At a two-day hearing starting today the FDA advisory committee will broadly discuss the state of oocyte modification science and what clinical trials should look like for procedures designed to modify human eggs.

But Marcy Darnovsky, executive director of the Center for Genetics and Society, talks about the fears critics have that this reproductive approach could soon lead to tampering with other traits, such as intelligence or sports ability.

“Life is full of slippery slopes and we need brakes,” she says. “This is described as saving lives but it is not aimed at people who are sick,” she adds.

But  some expressed caution. The LA Times Editorial Board recommended that the FDA advisory committee take it slow, pointing out that the monkeys born through the procedure in Oregon, where Mitalipov is, have not yet reproduced or lived out their life cycles. They are concerned that complications may yet arise in these monkeys or, possibly, in their offspring.

Darnovsky takes amplifies those concerns, warning against “high-tech consumer eugenics” and represent a precedent for a government body to approve human genetic changes.

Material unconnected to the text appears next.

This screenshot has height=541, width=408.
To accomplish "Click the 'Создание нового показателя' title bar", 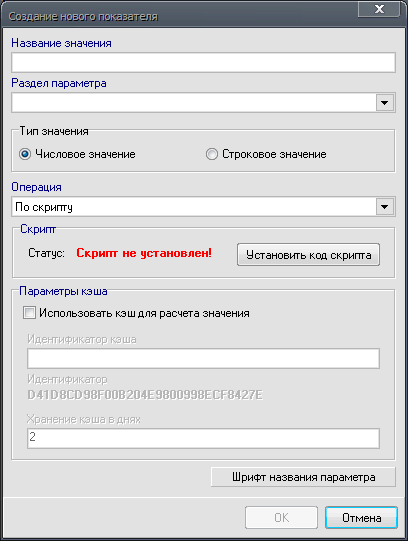I will [x=179, y=16].

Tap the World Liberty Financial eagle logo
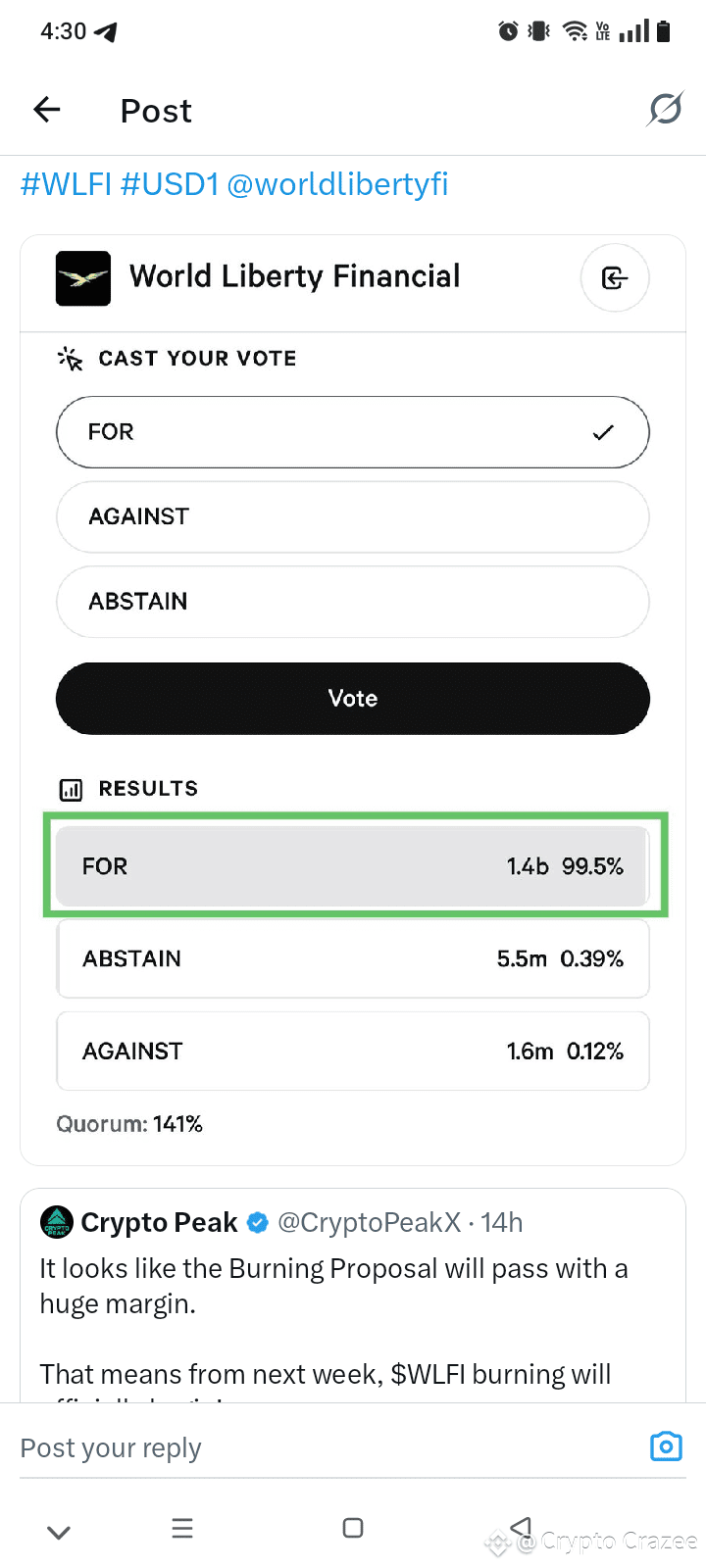[x=83, y=278]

Maron notes that this meeting is not for the FDA advisory committee to begin considering ethical issues, but to will focus on the scientific aspects of future clinical trial considerations, including long-term risk of carryover of abnormal mtDNA, the potential benefits and harm to mothers and future children, and the need for multigenerational follow-up in any trials (because female children could pass on mitochondrial disease to future offspring).

“Our job will be purely to air the issue and bring it out into the open,” says Evan Snyder, chair of the committee and director of the Stem Cell and Regenerative Biology Program at Sanford–Burnham Medical Research Institute in La Jolla, California.

“We’re focusing on if the field is ready for clinical trials to alleviate this real horrible human suffering,” Snyder says about the more established research for oocyte modification and genetic inheritance

But there are broader, societal concerns as well.

“There’s a whole other side of the argument that has little to do with safety and a lot more to do with how we think about children and whether we should be in the business of genetically modifying generations at all,” said Debra Mathews, assistant director for science programs at the Berman Institute of Bioethics at Johns Hopkins University.

All things considered, as war and continued racism around the country seems to remain rampant (including legislation being passed in states across the country to deny services to segments of the population), are we really ready for something as powerful as genetic manipulation?